- What the task requires
Leave the pictures out, and repeat exactly each line from the one that holds "You are a computer-use agent." through the final line of the entries below.

- Data provided
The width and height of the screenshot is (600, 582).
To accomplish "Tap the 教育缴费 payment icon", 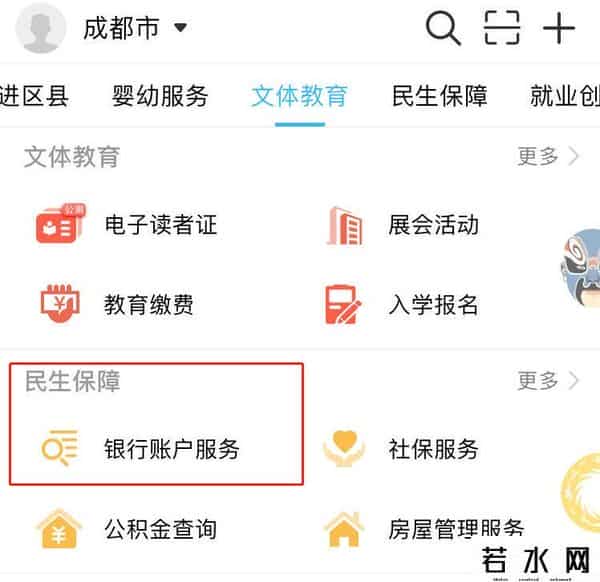I will tap(60, 304).
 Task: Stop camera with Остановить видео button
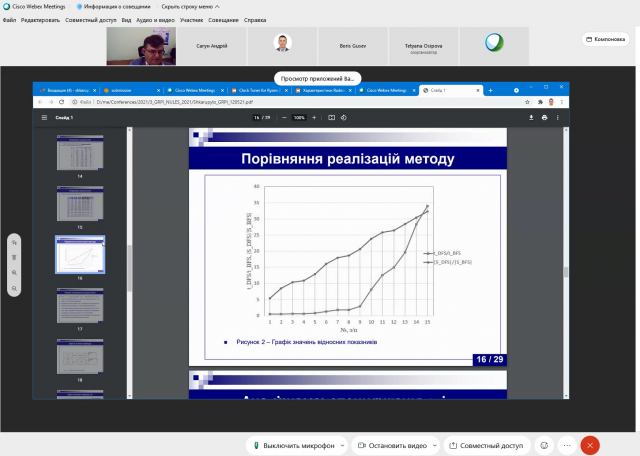(x=390, y=445)
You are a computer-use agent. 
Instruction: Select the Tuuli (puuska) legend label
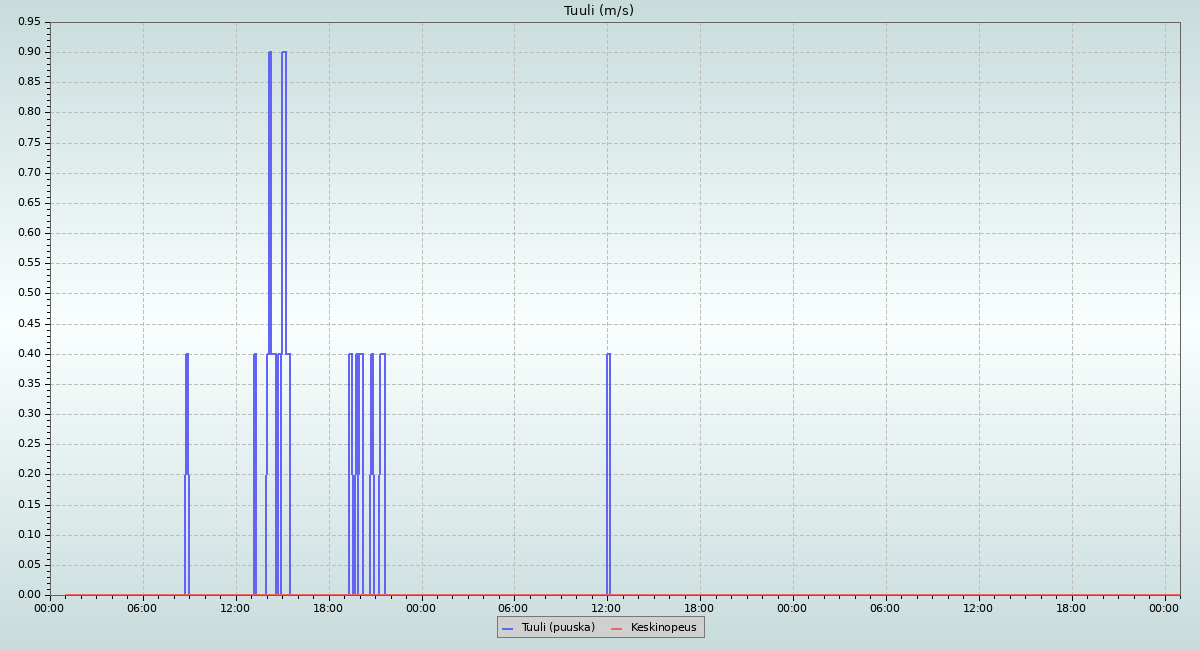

- Answer to the problem
You are a computer-use agent. 
Instruction: Select the Tuuli (puuska) legend label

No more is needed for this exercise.